Expectations surrounding the U.S. soybean crop keep growing. Not only is a reality check in order — in terms of whether such big yields are even possible — but the impact on domestic stocks may be of greater interest.
Analysts were expecting soybean yields to rise to 51.5 bushels per acre in the U.S. Department of Agriculture’s monthly crop production report, issued Oct. 12. The reality was 51.4 bushels per acre, still a healthy rise.
This yield is far above the previous record of 48 bushels per acre, set last year. The 2014 crop holds second place with 47.5 bu./ac., and both 2009 and 2013’s bu./ac. of 44 is a distant third place.
Lately, the market cannot seem to decide whether it is bullish or bearish on soybeans with impressive demand but even more impressive supply. But the bear may be in control in Chicago, as CBOT soybean futures are back near mid-April levels, having lost 22 per cent since their June 10 high.
For what they are worth, word-of-mouth harvest reports as well as those floating around social media seem to confirm the market’s yield position comfortably over 50 bushels per acre.
With a solid argument for enormous yields out of 2016’s harvest, the pressure on demand is mounting.

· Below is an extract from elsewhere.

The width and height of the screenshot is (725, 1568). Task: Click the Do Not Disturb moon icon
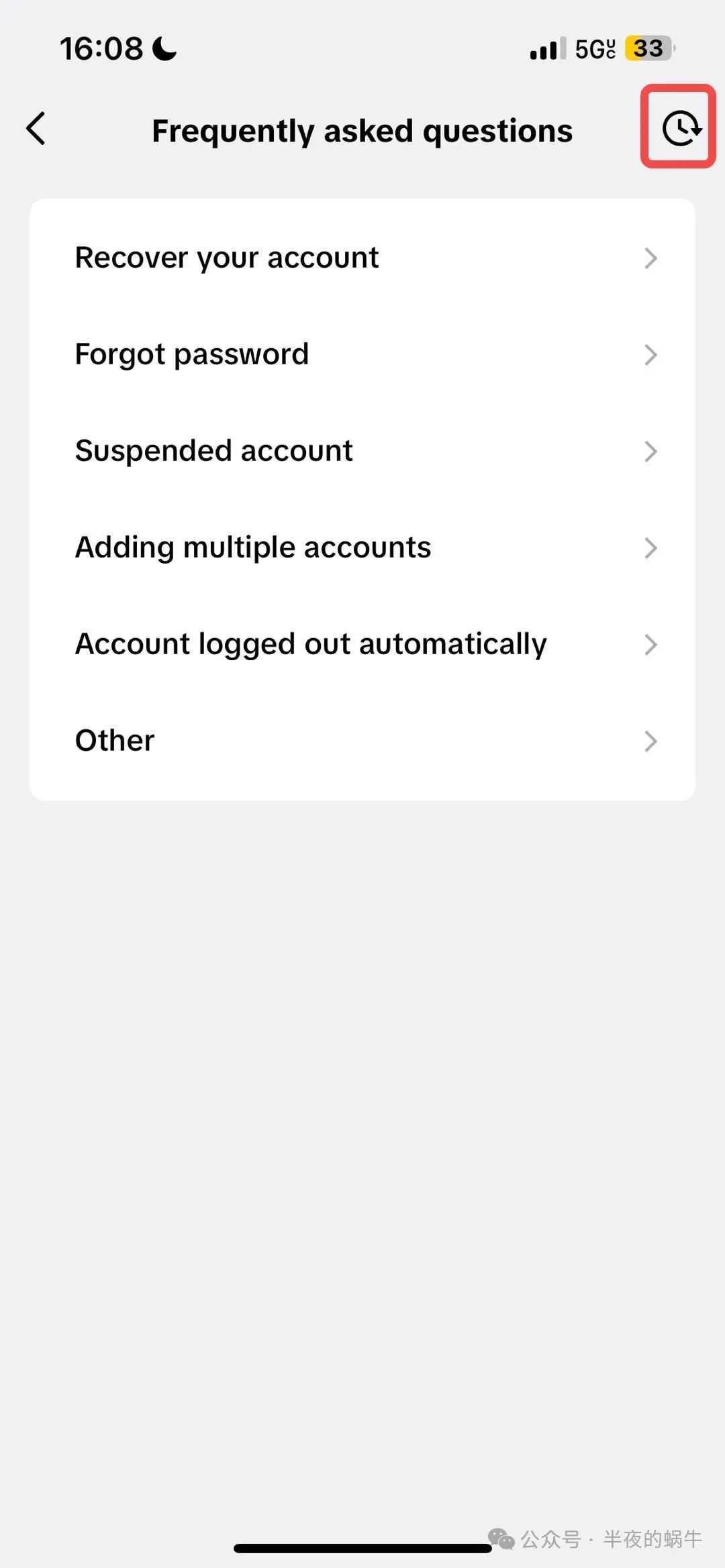(163, 48)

Although record yields of the previous two years imply fantastic weather during the soybean-growing season, this year’s weather was even better.
The 2014 and 2015 seasons were perhaps a bit too wet at the start of the vegetative growth period, when soybeans actually prefer to be somewhat drier, similar to this year. But the rainfall in August is really what set 2016 apart from its predecessors.

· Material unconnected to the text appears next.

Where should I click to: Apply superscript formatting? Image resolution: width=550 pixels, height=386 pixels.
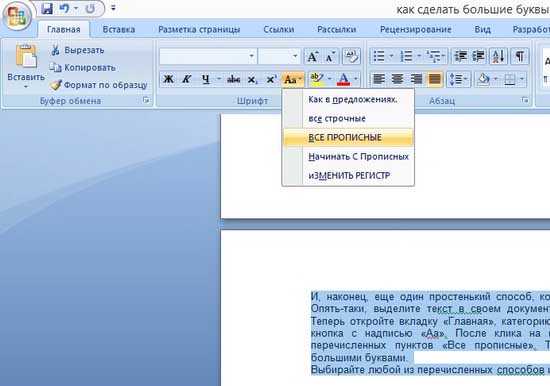pyautogui.click(x=270, y=79)
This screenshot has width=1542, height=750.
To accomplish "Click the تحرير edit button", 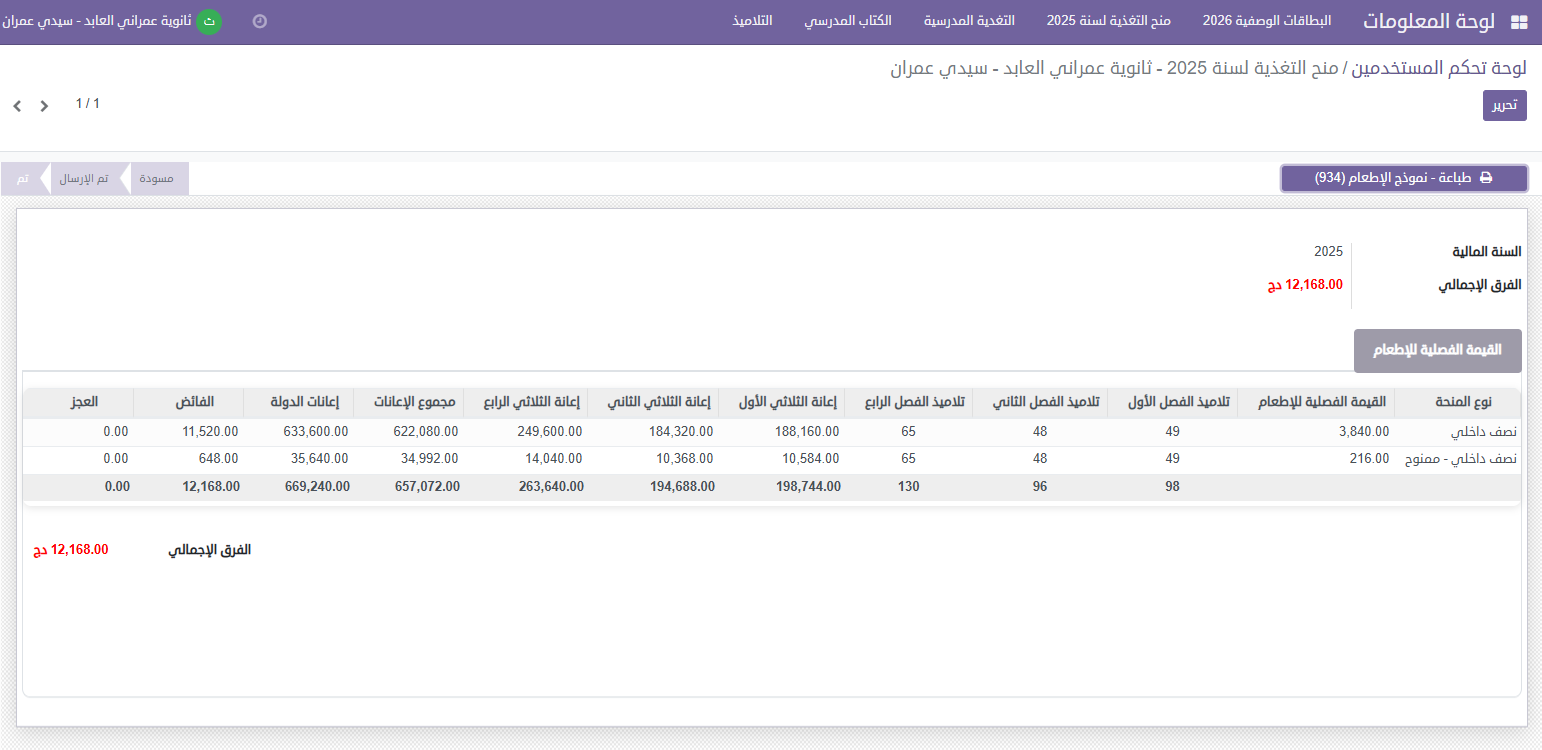I will pyautogui.click(x=1504, y=105).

August is the primary month for soybeans across the country to be setting and filling pods, and precipitation is key at this stage. Rain was plentiful just about everywhere in August 2016.

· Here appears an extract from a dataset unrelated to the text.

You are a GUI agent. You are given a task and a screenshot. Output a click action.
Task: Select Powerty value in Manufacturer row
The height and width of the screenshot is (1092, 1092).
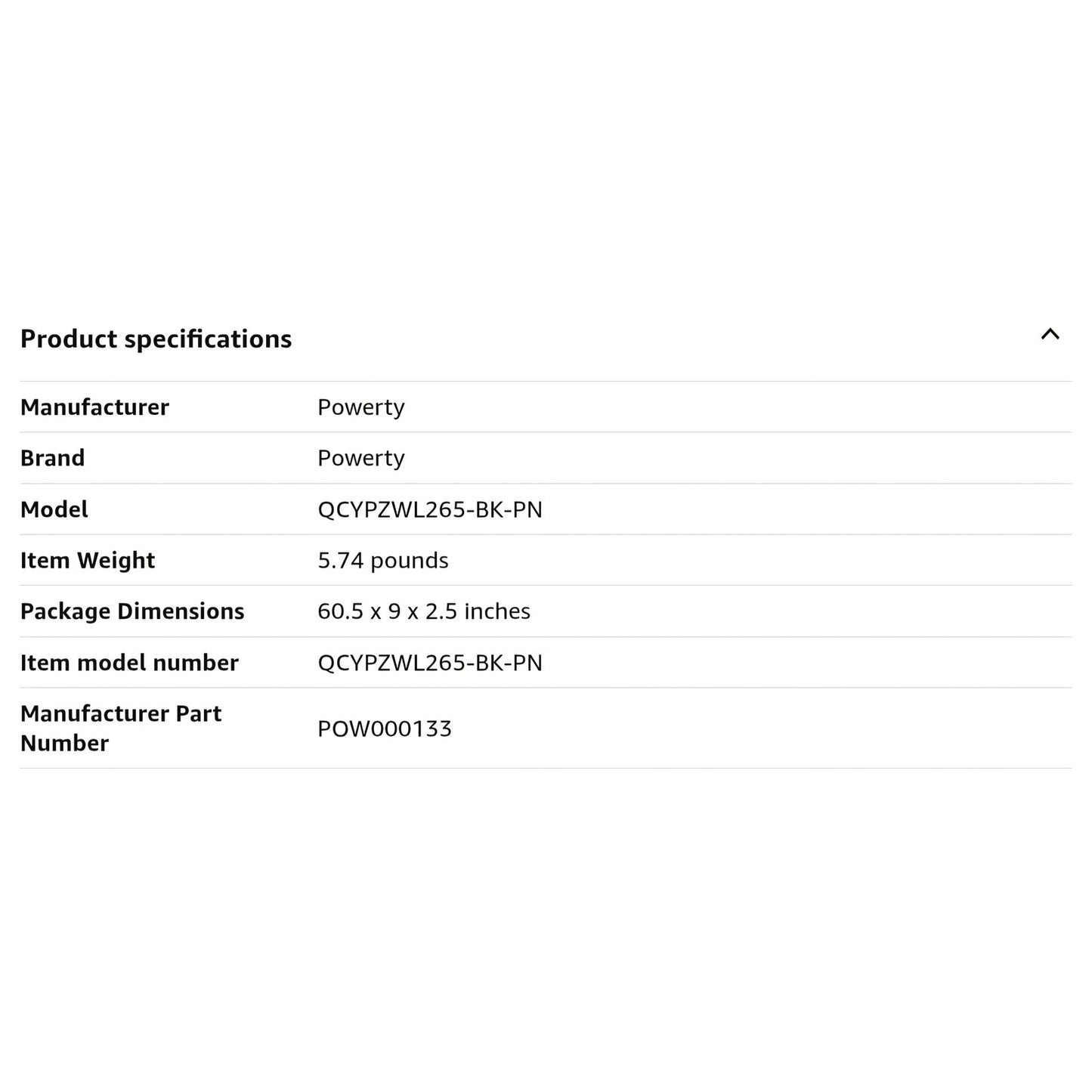360,407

Emily Carolan, an account manager with DuPont Pioneer, said this year’s soybean crops received stress at exactly the right times, which is how yield expectations have grown as large as they have.
“Heat and sunlight earlier in the summer helped the plants put on height and develop a good canopy,” Carolan said. “The August rains extended the typical growth period, allowing plants to put on even more pods.”
But the rains can be both a blessing and a curse. Heavy August rainfall was Carolan’s one hesitation about pushing this year’s soybean yields too far up.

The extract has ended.